■ **EXERCISE OBJECTIVE**:
List as numbered lines the items in the part that opens with the line containing "Donate via the PayPal button" and closes with the one containing "Image resolution: width=431", both included, skipping blank lines and leaving out the pictures.

■ **RECORDS TO PROCESS**:
-------

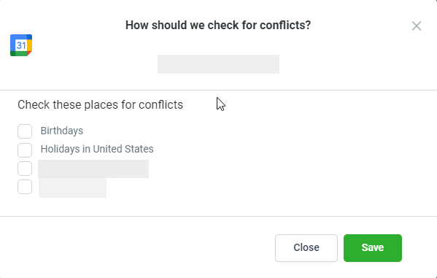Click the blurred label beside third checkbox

-------

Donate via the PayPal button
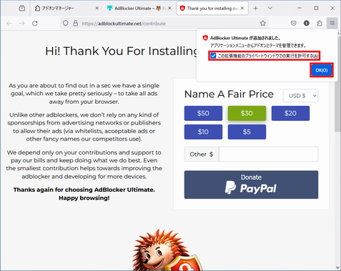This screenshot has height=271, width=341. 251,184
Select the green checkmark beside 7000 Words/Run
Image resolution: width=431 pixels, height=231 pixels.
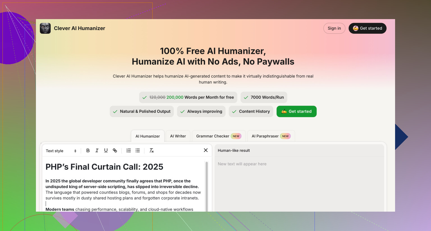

-------

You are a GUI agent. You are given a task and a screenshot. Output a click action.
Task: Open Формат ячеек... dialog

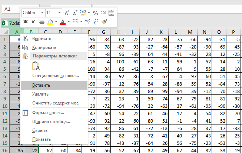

-------

■ **EXERCISE ANSWER**:
1. Donate via the PayPal button
2. This screenshot has height=271, width=341. 251,184
3. Select the green checkmark beside 7000 Words/Run
4. Image resolution: width=431 pixels, height=231 pixels.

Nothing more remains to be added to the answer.